Imagine watching a man take a hit to the privates at 60 mph and having to make impromptu commentary straddling the line between professionalism and acknowledging the universal reality of what just happened. There are certain things you can't say on network television that you might feel compelled to say. There's a visceral element to this scenario that could easily be taken too far in the commentary, and the inherent humor element could be seen as insensitive and offensive if not handled just right.
The announcer nailed it. 10/10. No notes.

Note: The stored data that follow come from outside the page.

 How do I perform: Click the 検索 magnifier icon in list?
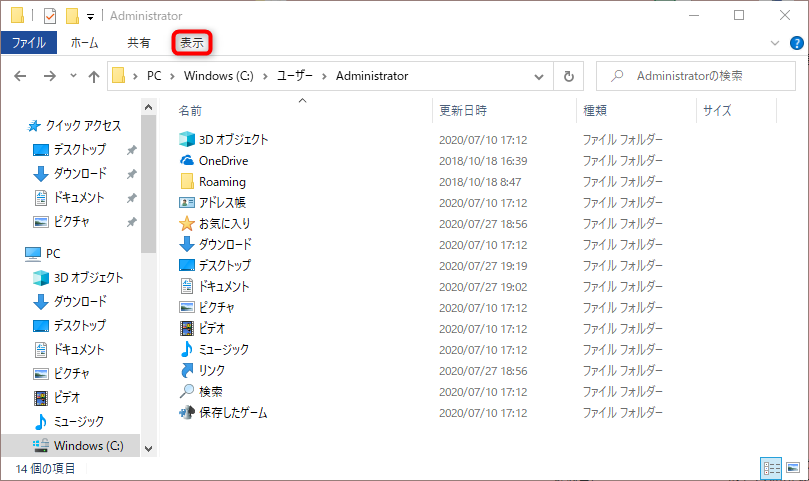tap(187, 391)
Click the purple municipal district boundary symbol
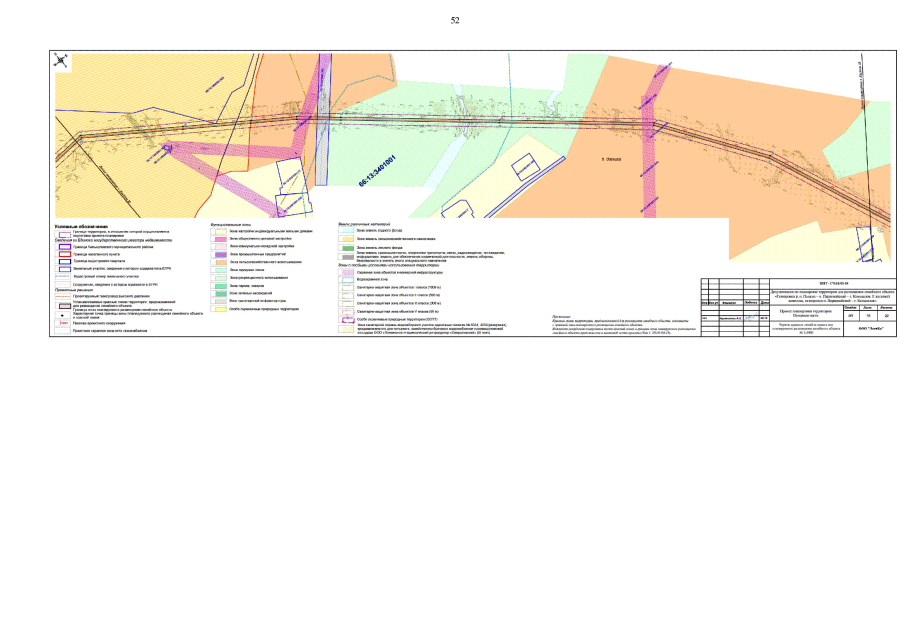The width and height of the screenshot is (905, 640). click(x=64, y=247)
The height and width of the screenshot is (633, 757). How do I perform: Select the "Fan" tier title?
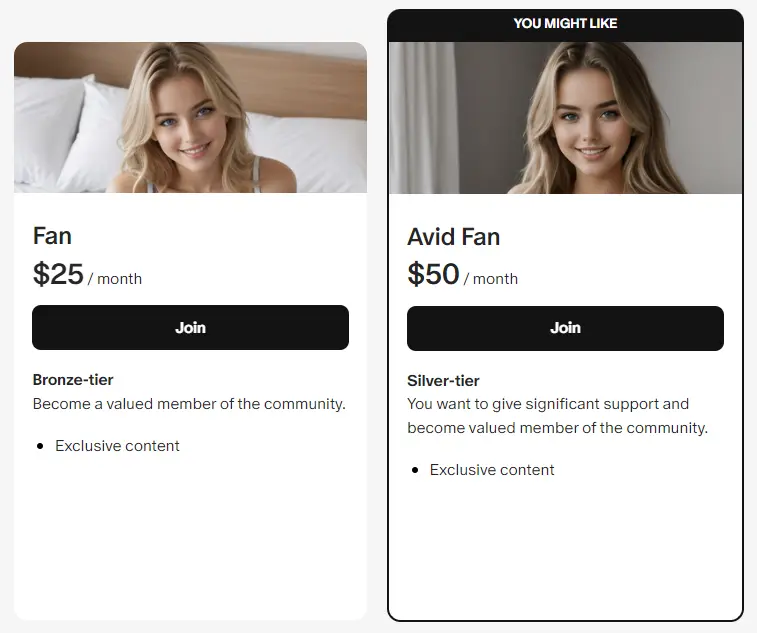pyautogui.click(x=52, y=236)
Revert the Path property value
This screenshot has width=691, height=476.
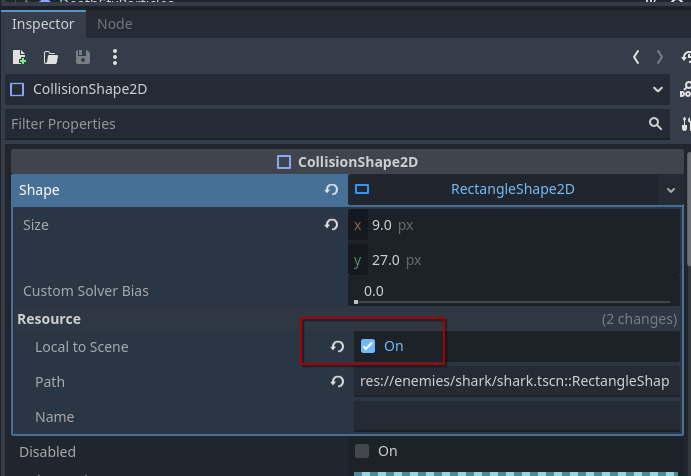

The clip frequently resurfaces during the Winter Olympic Games, though the incident didn't happen during an Olympic event. Yannick Bertrand was competing at the FIS World Cup super-G race in Kvitfjell, Norway in 2007, when the unfortunate accident occurred. Bertrand had competed at the Turin Olympics the year before, however, coming in 24th in the downhill and super-G events.
As painful as the gate to the groin clearly as, Bertrand did not appear to suffer any damage that kept him from the sport. In fact, he continued competing in international downhill and super-G races until 2014.
According to a 2018 study, Alpine skiing is a notoriously dangerous sport with a reported injury rate of 36.7 per 100 World Cup athletes per season. Of course, it's the knees and not the coin purse that are the most common casualty of ski racing, which we saw clearly in U.S. skier Lindsey Vonn's harrowing experiences at the 2026 Olympics. Vonn was competing with a torn ACL and ended up being helicoptered off of the mountain after an ugly crash that did additional damage to her legs, requiring multiple surgeries (though what caused the crash was reportedly unrelated to her ACL tear). Still, she says she has no regrets.
As Bertrand's return to the slopes shows, the risk of injury doesn't stop those who live for the thrill of victory, even when the agony of defeat hits them right in the rocks.